Healthcare leaders expect AI investments to make care cheaper, make workers stronger, and boost productivity over time. As healthcare changes to digital and remote care, AI will become more important in helping operations run smoothly and care stay good.
Still, the way forward takes careful work to fix money issues, find and train talent, and build trusted partnerships. Abdelwanis and others suggest a big-picture plan with careful checking, smart steps, and constant watching to keep AI working well.
Healthcare managers and IT staff must carefully check AI tools to see if they fit current work, offer good value, and deliver clear results. Investing in staff education, picking partners who know healthcare, and focusing on automation in operations can make the switch easier.

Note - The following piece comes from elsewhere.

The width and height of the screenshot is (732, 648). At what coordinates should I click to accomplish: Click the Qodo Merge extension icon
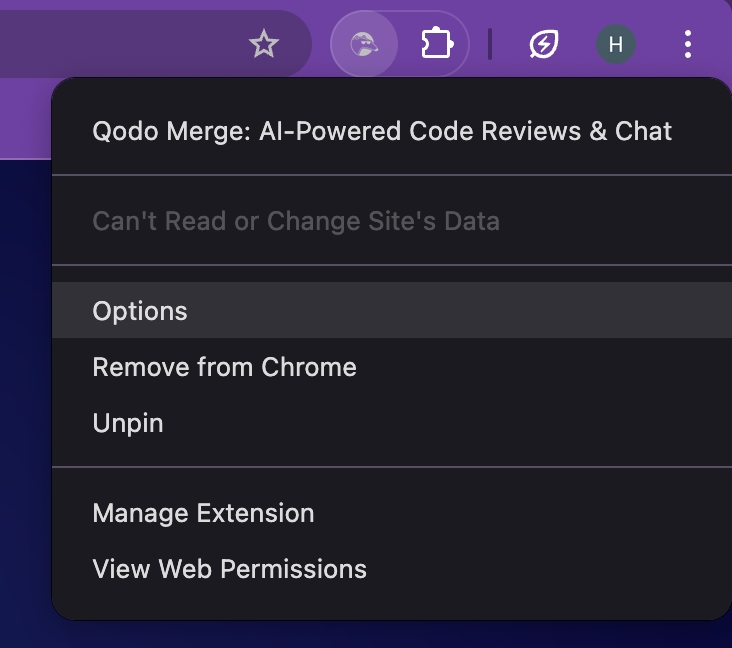pos(364,44)
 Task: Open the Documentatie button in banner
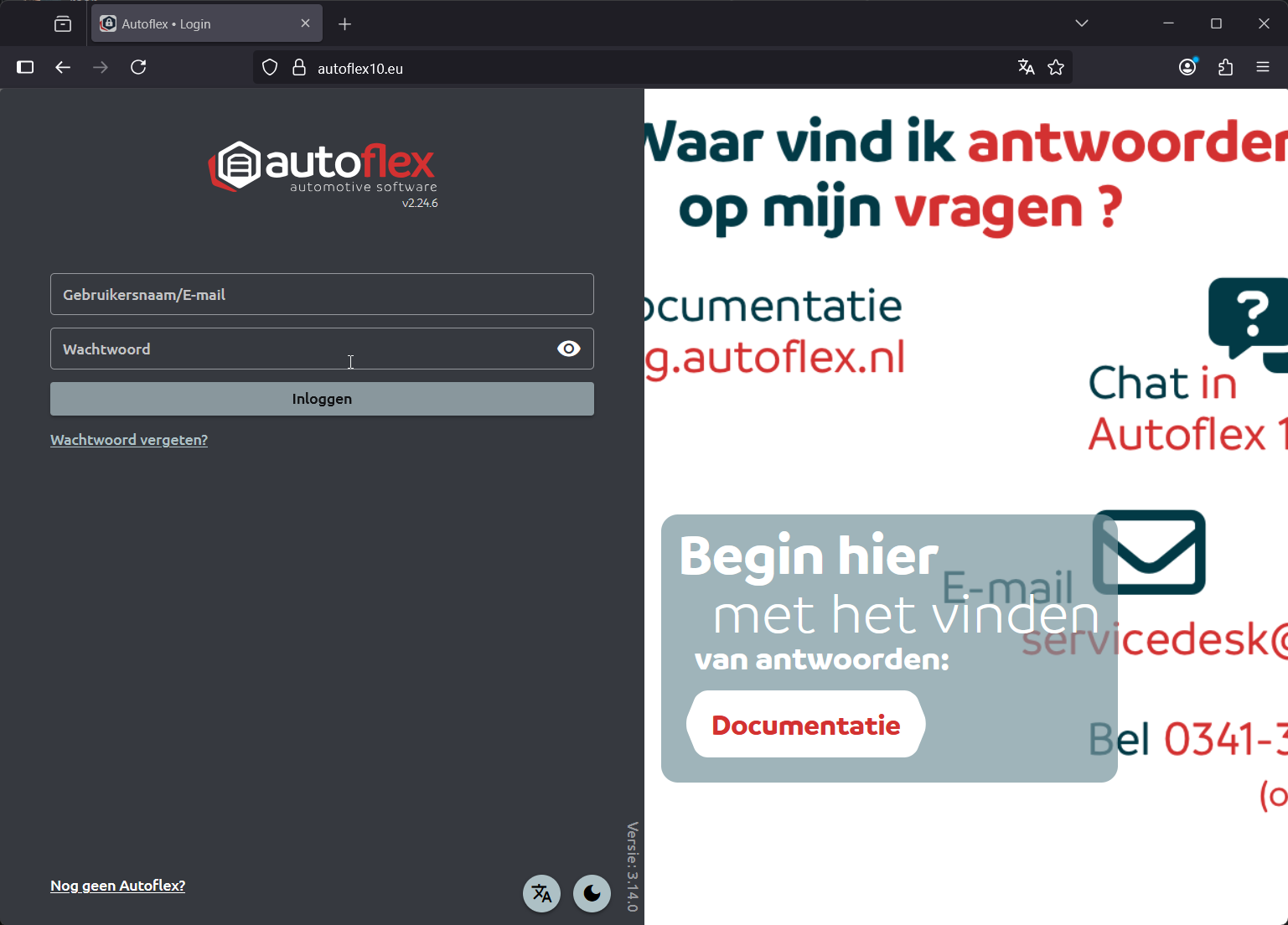point(805,725)
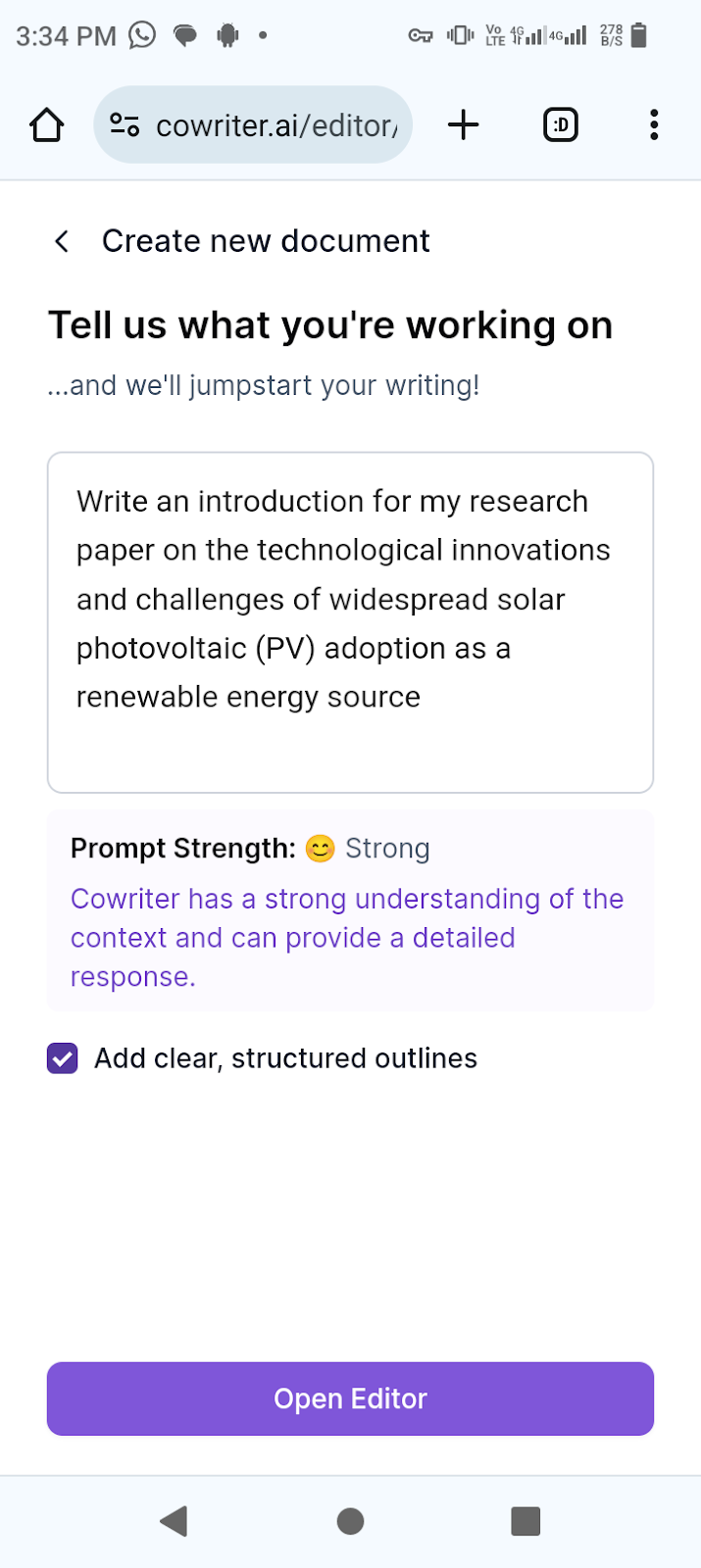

For healthcare leaders in the U.S., dealing with AI hurdles means more than getting new technology. It needs smart planning about how ready the organization is, costs, training needs, and vendor trust. By focusing on these parts, healthcare practices and hospitals can better use AI to improve care, cut costs, and run more smoothly in the future.
The COVID-19 pandemic has accelerated investment in AI and emphasized its value across healthcare organizations, with more than half of healthcare leaders expecting AI to drive innovation.
57% of healthcare CFOs plan to accelerate the adoption of automation and new ways of working in response to the pandemic.
84% of hospitals have audited their digital transformation state, focusing on software solutions that capture revenue and innovative analytics.
Intermountain Healthcare is developing an AI Center of Excellence to enable enterprise-wide innovation, highlighting the importance of practical AI applications.
OSF HealthCare leveraged pre-existing digital strategies and vendor relationships to quickly deploy AI tools like a COVID symptom-tracking chatbot.
AI is being applied primarily in administrative, clinical, financial, and operational areas to drive efficiencies and improve care.
Cost, access to talent, and the need for reliable partners are common barriers that hinder AI implementation in healthcare.
Intermountain Healthcare develops an ‘AI playbook’ to guide responsible decisions around AI investments, focusing on augmenting human intelligence.
Health systems look for partners with healthcare expertise, speed to insight, transparency, and the ability to explain outcomes.
Healthcare leaders believe technology investments will improve operations in the long run, enhancing cost structure, workforce resiliency, and productivity.